13 Mart 2013 Çarşamba

hasanım kolyesi

Her son yeni bir başlangıcın temeliymiş. Her doğan güneş yeni bir günün yeni olayların habercisiymiş.

Kötü günler geride kaldı ama acı hiç bir zaman unutlmazmış bunu bana babasını kaybeden bi kaç yakınım söylemişti. Unutmuyosun ama akıp giden zamanın arkasından acını gizli bölmelere koyuyosun. Babamı hatırlamadığım hiç bir günüm yok neredeyse. İlk başlarda hep rüyalarımda görürken şimdi rüyalarımda da yok her gün dua ediyorum gelsin diye rüyama. Acaba kızdımı deyip mezarına bile gittim. İnsan gülerken kendini suçlu hissedermi evet hissediyormuş anladım.


Belki acım taze ondan yazmak gelmedi uzun süredir içimden mevsimin kış oluşu da benim için ayrıca içimi sıkmaya bi neden hava kapalı içim kapalı, ruhum daralır, birileri ruhumu boğazlar.
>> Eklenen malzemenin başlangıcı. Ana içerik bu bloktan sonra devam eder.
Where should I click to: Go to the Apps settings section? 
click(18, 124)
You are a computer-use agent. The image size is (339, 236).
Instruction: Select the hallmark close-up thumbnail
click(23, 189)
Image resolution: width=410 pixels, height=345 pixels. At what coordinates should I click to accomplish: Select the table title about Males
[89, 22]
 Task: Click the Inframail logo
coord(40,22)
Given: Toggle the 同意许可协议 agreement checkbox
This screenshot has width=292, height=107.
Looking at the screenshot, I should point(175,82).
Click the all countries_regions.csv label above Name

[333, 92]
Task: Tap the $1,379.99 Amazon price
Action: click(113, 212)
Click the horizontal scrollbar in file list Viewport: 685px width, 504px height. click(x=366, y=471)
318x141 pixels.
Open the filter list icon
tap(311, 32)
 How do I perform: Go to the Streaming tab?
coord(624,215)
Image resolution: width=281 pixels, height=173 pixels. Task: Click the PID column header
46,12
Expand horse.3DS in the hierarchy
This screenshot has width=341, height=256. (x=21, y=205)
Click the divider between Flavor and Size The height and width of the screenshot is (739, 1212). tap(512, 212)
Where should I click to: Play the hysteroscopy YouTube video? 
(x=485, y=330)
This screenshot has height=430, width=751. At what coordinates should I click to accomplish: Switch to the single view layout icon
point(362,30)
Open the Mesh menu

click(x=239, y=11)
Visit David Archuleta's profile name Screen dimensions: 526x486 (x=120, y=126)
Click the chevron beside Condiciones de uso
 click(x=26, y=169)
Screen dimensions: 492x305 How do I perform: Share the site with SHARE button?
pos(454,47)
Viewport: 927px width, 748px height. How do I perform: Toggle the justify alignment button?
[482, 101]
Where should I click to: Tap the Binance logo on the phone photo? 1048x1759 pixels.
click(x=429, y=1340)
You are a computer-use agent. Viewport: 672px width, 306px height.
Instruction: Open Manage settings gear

Sevgili has evlat hasan 17 aylık oldu bile bu kış benim için çok kötü geçti. Nerdeyse her ay hastaydı ateş problemimiz olmadı ama kötü bir öksürük musallat oldu göz akıntısıyla başlayıp kötü bir öksürüğe dönüştü her seferinde ve o her öksürdüğünde benim ciğerlerim çıktı sanki. Gece nöbetleri tuttuk eşimle onun öksürmesiyle biz birbirimize bakıp kahrolduk. Eşim de aynı sorunları yaşamış öksürük problemi çocukken çok yaşamış ve o yüzden de ses telleri gelişmemiş aynı şeyi yaşıycaz diye korkuyoruz.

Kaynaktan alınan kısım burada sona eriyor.